## GIVEN EXERCISE
Rewrite all the records below as a numbered list with one line per item, skipping any blank lines.

## ENTRIES SUPPLIED
==================================================

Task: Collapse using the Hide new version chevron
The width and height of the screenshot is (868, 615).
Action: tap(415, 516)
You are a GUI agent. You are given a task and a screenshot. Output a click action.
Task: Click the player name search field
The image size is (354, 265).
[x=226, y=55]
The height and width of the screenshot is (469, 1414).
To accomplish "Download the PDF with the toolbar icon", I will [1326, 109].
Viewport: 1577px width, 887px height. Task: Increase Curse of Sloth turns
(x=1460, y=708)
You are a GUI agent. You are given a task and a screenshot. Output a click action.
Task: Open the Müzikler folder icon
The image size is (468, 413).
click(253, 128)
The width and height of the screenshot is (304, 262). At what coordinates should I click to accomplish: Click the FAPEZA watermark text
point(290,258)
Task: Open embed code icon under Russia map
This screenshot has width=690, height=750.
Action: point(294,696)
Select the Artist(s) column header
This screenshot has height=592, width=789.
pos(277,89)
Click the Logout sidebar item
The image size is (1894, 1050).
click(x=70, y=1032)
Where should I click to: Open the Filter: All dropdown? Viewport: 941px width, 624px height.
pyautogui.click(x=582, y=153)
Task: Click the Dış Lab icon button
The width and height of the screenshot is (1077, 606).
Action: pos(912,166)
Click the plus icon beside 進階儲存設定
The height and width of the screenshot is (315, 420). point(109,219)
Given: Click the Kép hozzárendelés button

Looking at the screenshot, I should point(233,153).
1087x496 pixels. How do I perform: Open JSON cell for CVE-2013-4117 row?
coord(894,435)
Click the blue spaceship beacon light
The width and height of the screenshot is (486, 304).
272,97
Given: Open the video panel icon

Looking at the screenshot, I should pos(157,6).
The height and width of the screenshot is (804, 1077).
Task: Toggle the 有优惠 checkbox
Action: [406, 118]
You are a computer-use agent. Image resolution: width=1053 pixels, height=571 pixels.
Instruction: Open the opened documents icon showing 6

==================================================

## ANSWER TO THIS EXERCISE
1. Task: Collapse using the Hide new version chevron
2. The width and height of the screenshot is (868, 615).
3. Action: tap(415, 516)
4. You are a GUI agent. You are given a task and a screenshot. Output a click action.
5. Task: Click the player name search field
6. The image size is (354, 265).
7. [x=226, y=55]
8. The height and width of the screenshot is (469, 1414).
9. To accomplish "Download the PDF with the toolbar icon", I will [1326, 109].
10. Viewport: 1577px width, 887px height. Task: Increase Curse of Sloth turns
11. (x=1460, y=708)
12. You are a GUI agent. You are given a task and a screenshot. Output a click action.
13. Task: Open the Müzikler folder icon
14. The image size is (468, 413).
15. click(253, 128)
16. The width and height of the screenshot is (304, 262). At what coordinates should I click to accomplish: Click the FAPEZA watermark text
17. point(290,258)
18. Task: Open embed code icon under Russia map
19. This screenshot has width=690, height=750.
20. Action: point(294,696)
21. Select the Artist(s) column header
22. This screenshot has height=592, width=789.
23. pos(277,89)
24. Click the Logout sidebar item
25. The image size is (1894, 1050).
26. click(x=70, y=1032)
27. Where should I click to: Open the Filter: All dropdown? Viewport: 941px width, 624px height.
28. pyautogui.click(x=582, y=153)
29. Task: Click the Dış Lab icon button
30. The width and height of the screenshot is (1077, 606).
31. Action: pos(912,166)
32. Click the plus icon beside 進階儲存設定
33. The height and width of the screenshot is (315, 420). point(109,219)
34. Given: Click the Kép hozzárendelés button
35. Looking at the screenshot, I should point(233,153).
36. 1087x496 pixels. How do I perform: Open JSON cell for CVE-2013-4117 row?
37. coord(894,435)
38. Click the blue spaceship beacon light
39. The width and height of the screenshot is (486, 304).
40. 272,97
41. Given: Open the video panel icon
42. Looking at the screenshot, I should pos(157,6).
43. The height and width of the screenshot is (804, 1077).
44. Task: Toggle the 有优惠 checkbox
45. Action: [406, 118]
46. You are a computer-use agent. Image resolution: width=1053 pixels, height=571 pixels.
47. Instruction: Open the opened documents icon showing 6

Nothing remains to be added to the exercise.